Requirement:
Copy the records below word for word, from the line with "The width and" to the line with "At what coordinates should I click to accomplish: Switch", including both of those lines.

Raw data:

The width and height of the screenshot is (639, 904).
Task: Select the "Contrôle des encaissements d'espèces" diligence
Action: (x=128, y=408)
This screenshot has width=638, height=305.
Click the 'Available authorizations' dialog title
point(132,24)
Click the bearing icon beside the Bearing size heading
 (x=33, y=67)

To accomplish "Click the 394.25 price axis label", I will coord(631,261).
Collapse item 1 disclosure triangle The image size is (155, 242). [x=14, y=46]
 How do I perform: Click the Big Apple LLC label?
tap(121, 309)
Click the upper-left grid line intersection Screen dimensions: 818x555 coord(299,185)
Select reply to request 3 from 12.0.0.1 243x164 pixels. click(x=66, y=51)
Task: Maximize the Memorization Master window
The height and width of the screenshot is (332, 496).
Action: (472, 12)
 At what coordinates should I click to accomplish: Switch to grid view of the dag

--

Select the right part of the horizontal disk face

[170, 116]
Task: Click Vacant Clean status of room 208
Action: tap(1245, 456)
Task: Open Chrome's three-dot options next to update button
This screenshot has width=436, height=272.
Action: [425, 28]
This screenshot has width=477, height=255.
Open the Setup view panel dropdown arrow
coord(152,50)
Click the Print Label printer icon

* * *

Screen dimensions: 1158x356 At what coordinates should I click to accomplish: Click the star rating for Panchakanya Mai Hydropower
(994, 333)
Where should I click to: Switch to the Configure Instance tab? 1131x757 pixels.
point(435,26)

Answer to the exercise:
The width and height of the screenshot is (639, 904).
Task: Select the "Contrôle des encaissements d'espèces" diligence
Action: (x=128, y=408)
This screenshot has width=638, height=305.
Click the 'Available authorizations' dialog title
point(132,24)
Click the bearing icon beside the Bearing size heading
 (x=33, y=67)

To accomplish "Click the 394.25 price axis label", I will coord(631,261).
Collapse item 1 disclosure triangle The image size is (155, 242). [x=14, y=46]
 How do I perform: Click the Big Apple LLC label?
tap(121, 309)
Click the upper-left grid line intersection Screen dimensions: 818x555 coord(299,185)
Select reply to request 3 from 12.0.0.1 243x164 pixels. click(x=66, y=51)
Task: Maximize the Memorization Master window
The height and width of the screenshot is (332, 496).
Action: (472, 12)
 At what coordinates should I click to accomplish: Switch to grid view of the dag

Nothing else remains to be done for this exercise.